Entre l'imitation des païens, donc, et l'immémorial refus hébraïque de l'imitation, le christianisme a dû trouver – ou « inventer », au sens des plus hautes poétiques – une voie qui lui fût propre. Cette voie, cet élément fondamental de toute l'esthétique chrétienne, c'est la mise en jeu du paradigme de l' incarnation. Voilà sans doute l'opération fondamentale par laquelle un domaine esthétique, au sens large, a pu puiser toute sa ressource, toute son originalité, dans l'énoncé le plus radical – le plus mystérieux aussi – d'une théologie : à savoir l'hypothèse d'un Verbe divin (asyllabique, transcendant, invisible, infini) fait chair en la personne (évidemment « syllabique », immanente et visible) de Jésus-Christ.

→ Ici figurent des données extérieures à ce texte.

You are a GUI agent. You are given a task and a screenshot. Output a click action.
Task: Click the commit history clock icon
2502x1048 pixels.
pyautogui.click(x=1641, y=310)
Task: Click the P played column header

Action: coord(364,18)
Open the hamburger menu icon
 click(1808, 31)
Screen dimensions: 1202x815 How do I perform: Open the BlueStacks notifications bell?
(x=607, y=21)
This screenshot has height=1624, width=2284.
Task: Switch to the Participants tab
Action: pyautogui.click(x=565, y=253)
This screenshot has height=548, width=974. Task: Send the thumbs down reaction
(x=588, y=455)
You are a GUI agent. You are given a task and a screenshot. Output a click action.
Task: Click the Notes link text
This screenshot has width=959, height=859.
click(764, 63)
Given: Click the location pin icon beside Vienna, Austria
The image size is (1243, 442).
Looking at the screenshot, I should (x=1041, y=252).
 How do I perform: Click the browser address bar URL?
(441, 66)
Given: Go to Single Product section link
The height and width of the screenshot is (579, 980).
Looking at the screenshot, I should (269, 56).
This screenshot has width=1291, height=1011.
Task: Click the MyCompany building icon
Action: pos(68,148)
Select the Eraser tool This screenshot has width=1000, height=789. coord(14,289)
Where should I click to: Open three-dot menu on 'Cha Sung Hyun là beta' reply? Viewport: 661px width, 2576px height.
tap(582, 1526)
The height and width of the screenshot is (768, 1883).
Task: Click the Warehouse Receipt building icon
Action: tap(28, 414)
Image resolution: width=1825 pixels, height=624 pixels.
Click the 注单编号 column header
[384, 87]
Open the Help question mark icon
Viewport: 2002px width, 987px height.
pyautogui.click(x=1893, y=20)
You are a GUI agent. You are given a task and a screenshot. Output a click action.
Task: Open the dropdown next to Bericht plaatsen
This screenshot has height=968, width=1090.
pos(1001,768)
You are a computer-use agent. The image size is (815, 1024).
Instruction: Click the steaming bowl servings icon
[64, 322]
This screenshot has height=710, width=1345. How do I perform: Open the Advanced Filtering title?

C'est une opération à la fois très simple et d'une hardiesse, d'une adresse infinies. Le Verbe qui devient chair – chair humble et vivante, mise au comble de la souffrance, crucifiée, rédemptrice –, voilà qui permet à présent de penser un visible au-delà de toute apparence. Ou plutôt de « relever », au sens hégélien d'un dépassement dialectique, le visible en visuel : alors, ce qui atteint le regard n'est plus l'apparence, mais la vérité elle-même. On pourrait trouver un emblème de cette opération décisive dans l'épisode évangélique de la crucifixion, où la mort du Christ, mort « spectaculaire », érigée, s'accompagne d'un déchirement du voile du Temple (Luc, xxiii, 44-46), symbole du moment où tout ce qui était apparent ou factice dans la Loi ancienne se brise devant une visualité extrême (on aimerait dire : traumatique), cette sanglante vérité qui fournira à l'art chrétien son motif le plus fondamental.